If I can learn to truly regard others "as more important" than myself (Philippians 2:3), then I will have to take a giant step toward living day by day as a faithful child of God. I struggle with this concept in some aspects and don't struggle with it in others. How can I view the person who has nothing and lives off of the government as more important than myself? How can I consider a person who does not match my intellectual abilities and talents as more important than myself? I can do it by looking at Jesus, that's how.
How do I compare to Jesus? Like a drop of water in the bottom of an otherwise empty 50-gallon drum. I am nothing, and the Lord died for me.
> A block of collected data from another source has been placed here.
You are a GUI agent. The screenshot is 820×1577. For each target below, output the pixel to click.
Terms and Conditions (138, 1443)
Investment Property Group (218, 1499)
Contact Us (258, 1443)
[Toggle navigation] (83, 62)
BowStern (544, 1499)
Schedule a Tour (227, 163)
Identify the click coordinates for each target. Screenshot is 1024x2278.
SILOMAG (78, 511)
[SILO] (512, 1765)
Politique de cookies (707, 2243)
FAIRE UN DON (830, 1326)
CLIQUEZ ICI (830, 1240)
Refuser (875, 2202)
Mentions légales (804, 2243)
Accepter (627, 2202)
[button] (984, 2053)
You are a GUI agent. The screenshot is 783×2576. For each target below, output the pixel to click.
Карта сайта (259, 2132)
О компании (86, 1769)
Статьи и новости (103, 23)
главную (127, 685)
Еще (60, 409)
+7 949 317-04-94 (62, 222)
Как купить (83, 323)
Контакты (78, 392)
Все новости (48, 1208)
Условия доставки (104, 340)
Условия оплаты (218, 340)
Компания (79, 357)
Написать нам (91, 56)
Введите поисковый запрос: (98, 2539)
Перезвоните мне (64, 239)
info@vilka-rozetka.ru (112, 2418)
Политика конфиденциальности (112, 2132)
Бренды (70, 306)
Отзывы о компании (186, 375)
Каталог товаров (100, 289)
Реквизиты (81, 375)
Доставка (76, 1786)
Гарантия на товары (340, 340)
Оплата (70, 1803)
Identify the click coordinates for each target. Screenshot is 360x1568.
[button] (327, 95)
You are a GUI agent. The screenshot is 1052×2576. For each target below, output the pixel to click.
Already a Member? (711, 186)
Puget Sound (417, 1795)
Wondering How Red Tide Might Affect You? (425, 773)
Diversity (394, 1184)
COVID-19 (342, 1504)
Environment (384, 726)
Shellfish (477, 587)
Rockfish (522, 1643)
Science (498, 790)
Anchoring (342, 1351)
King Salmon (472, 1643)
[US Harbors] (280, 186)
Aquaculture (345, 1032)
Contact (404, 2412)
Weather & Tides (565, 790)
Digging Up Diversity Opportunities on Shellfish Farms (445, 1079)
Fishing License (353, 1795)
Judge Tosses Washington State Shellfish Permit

One person wrote that the person who is able to think this way is "the one who is so conscious of his dependence on God, and of his own imperfections and nothingness, that his own gifts only remind him that others must have gifts also, while his sense of his own utter nothingness suggests to him that these gifts may well be superior to his own, and higher in nature and degree."
Thinking this way, it becomes possible for me to "not merely look out for your own personal interests, but also for the interests of others." Paul's point is that the feelings, interests, and needs of our brethren are to be put before and above our own. That does not mean ignoring our own needs, but to subordinate them to the needs of others. In Romans 12:10 Paul put it this way: "Be devoted to one another in brotherly love; give preference to one another in honor."
Just think of how this understanding would affect our conduct in very practical ways. All of the sick would be visited and cared for just because we would be thinking about them. No one's burdens would have to be borne alone -- because brothers and sinister would always be there with arms extended to help pick them up. We would all be present at every service that our health allowed because we would be concerned about considering one another, to "provoke unto love and good works" (Hebrews 10:24). Arguments concerning non-doctrinal issues would be laid aside; they would cease because the brethren involved in them would be most concerned about the others. Even when I have been sinned against, if I understand Paul's teaching in Philippians 2, then I am going to be most concerned about the spiritual welfare of the other person. That changes my entire attitude.
When I live my life recognizing that I am to follow the example of Jesus and to see others as more important than myself, I will engage in personal evangelism even when it is inconvenient or makes me feel uncomfortable. I will be moral and conduct myself as a child of God should every minute of every day because I want to give the best possible example that I can to everyone with whom I come into contact. Christianity is not about me -- that proved to be a hard lesson for me to learn. It is about the other person.